Personal information
- Born: December 27, 1996 (age 29) Abuja, Nigeria
- Listed height: 6 ft 6 in (1.98 m)
- Listed weight: 229 lb (104 kg)

Career information
- High school: San Gabriel Academy (San Gabriel, California); Cheshire Academy (Cheshire, Connecticut);
- College: South Alabama (2016–2020);
- NBA draft: 2020: undrafted
- Playing career: 2020–present

Career history
- 2020–2021: Hermine Nantes
- 2021–2022: SLUC Nancy Basket
- 2022–2023: Saint-Chamond Basket
- 2023–2024: Balıkesir Belediyespor
- 2024: Skyliners Frankfurt
- 2024–2025: Basket Torino
- 2026–present: Anwil Włocławek

Career highlights
- First-team All-Sun Belt (2020); Second-team All-Sun Belt (2019);

= Josh Ajayi =

Nigerian basketball player (born 1996)

Ifeoluwa Joshua Ajayi (born December 27, 1996) is a Nigerian professional basketball player for Anwil Włocławek of the Polish Basketball League. He played college basketball for South Alabama.

==Early life==
Ajayi attended San Gabriel Academy where he averaged a double-double his final two seasons. He averaged 16.5 points and 11.8 rebounds per game as a junior. Ajayi did a postgraduate year at Cheshire Academy in Cheshire, Connecticut. He averaged 15 points and 10 rebounds per game and earned Class AA Honorable Mention All-New England honors from the New England Preparatory School Athletic Council. Ajayi signed with South Alabama out of high school.

==College career==
Ajayi redshirted his true freshman season as a partial academic qualifier. He averaged 10.6 points and 5.4 rebounds per game as a redshirt freshman, and he scored 27 points against FIU. As a sophomore, Ajayi averaged 12.9 points and 6.7 rebounds per game.
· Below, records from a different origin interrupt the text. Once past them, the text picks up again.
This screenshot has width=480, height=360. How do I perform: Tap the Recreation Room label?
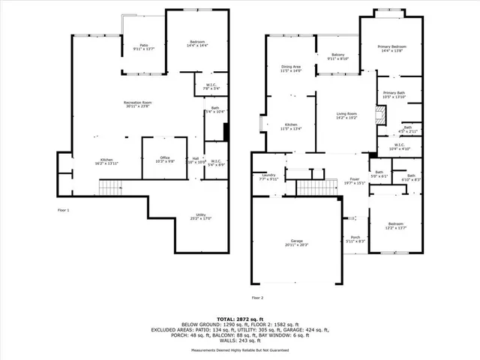[137, 104]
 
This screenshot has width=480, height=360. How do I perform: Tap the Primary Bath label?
[394, 94]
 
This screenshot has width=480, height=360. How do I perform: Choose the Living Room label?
[347, 116]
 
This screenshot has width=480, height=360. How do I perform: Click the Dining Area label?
[291, 69]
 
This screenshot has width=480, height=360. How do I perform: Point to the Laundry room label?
[268, 177]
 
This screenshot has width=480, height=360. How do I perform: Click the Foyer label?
[354, 180]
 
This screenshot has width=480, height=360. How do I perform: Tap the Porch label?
[355, 239]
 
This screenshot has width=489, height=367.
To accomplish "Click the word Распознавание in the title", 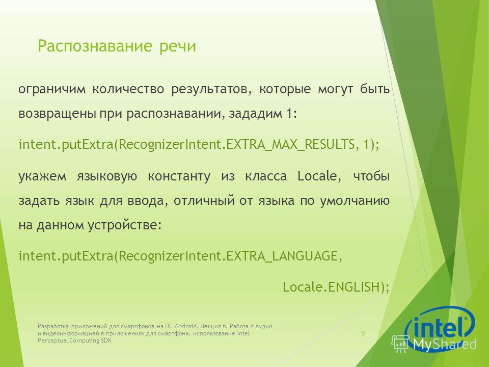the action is (95, 46).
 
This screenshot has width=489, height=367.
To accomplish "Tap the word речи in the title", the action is (178, 47).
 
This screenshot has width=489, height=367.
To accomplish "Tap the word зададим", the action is (255, 113).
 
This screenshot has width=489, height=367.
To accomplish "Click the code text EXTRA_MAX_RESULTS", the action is (290, 145).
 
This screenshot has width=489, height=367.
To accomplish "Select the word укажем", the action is (42, 177).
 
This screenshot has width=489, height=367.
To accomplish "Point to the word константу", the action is (179, 177).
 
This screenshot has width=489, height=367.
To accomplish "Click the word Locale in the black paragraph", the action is (317, 176).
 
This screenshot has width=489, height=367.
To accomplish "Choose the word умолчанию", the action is (355, 201).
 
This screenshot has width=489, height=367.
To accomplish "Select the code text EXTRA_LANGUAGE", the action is (282, 256).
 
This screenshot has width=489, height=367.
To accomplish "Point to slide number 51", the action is (364, 333).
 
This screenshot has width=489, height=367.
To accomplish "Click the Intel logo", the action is (440, 325).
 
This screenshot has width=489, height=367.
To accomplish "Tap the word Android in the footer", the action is (185, 326).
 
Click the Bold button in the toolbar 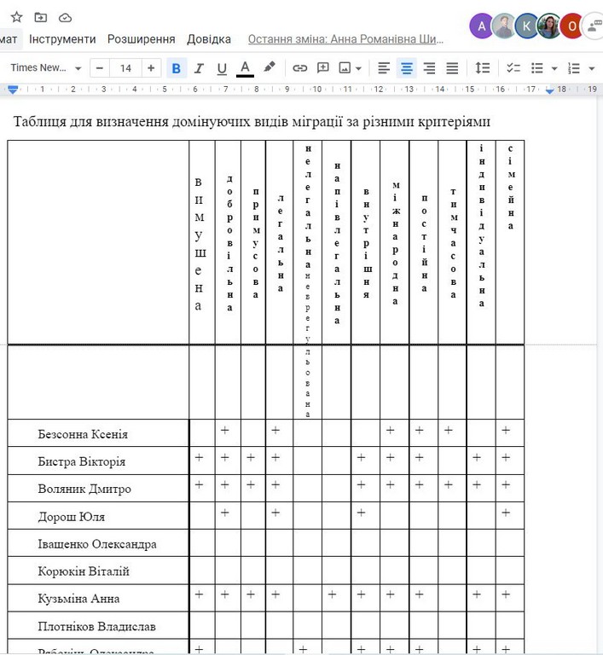tap(177, 68)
Ajayi averaged 16.4 points and 7.4 rebounds per game as a junior, shooting 56 percent from the floor. He earned Second Team All-Sun Belt honors. On November 12, 2019, Ajayi was named Sun Belt player of the week after posting a career-high 30 points as well as seven rebounds in a 75-69 victory over Southern Miss. He was again named conference player of the week on January 20, 2020, after posting 24 points in a 74-68 win over Georgia Southern. As a senior, Ajayi averaged 14.6 points and 7.2 rebounds per game, helping the Jaguars finish 20-11, and led the conference with a 56.2 field goal percentage. He was named to the First Team All-Sun Belt as well as First-Team All-District by the NABC.

==Professional career==
On June 29, 2020, Ajayi signed his first professional contract with Hermine Nantes of the French LNB Pro B. He averaged 10.8 points, 4.4 rebounds, and 1.1 assists per game. On July 8, 2021, Ajayi signed with SLUC Nancy Basket.